Building web applications in Rails is a rewarding journey. However, as your audience grows and your platform gains traction, you might have noticed a new challenge on the horizon: the need for performance optimization. With more users accessing your application, ensuring its responsiveness and scalability becomes more important to maintain a seamless user experience.

In this blog post, we'll delve into the world of Performance Optimization in Rails Applications, exploring the best practices, tools, and techniques to make your application fast and capable of handling increased user traffic with ease. Whether you've just experienced a surge in visitors or are preparing your Rails app for an imminent audience boost, this guide is tailored to help you overcome performance bottlenecks of your application.
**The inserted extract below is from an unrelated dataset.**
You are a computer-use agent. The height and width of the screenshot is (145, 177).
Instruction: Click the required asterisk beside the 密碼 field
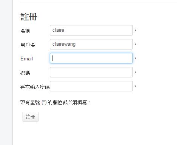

Performance optimization isn't just about faster load times and smoother interactions; it's about enhancing user satisfaction, boosting search engine rankings, and ultimately, solidifying your position in an ever-competitive digital landscape. This blog post aims to guide seasoned Rails developers through performance optimization strategies, where performance is much more than just speed - it includes scalability, reliability, and efficiency. The following content is the culmination of my 7-year journey as a Rails developer, and I hope it serves as a helpful resource for you.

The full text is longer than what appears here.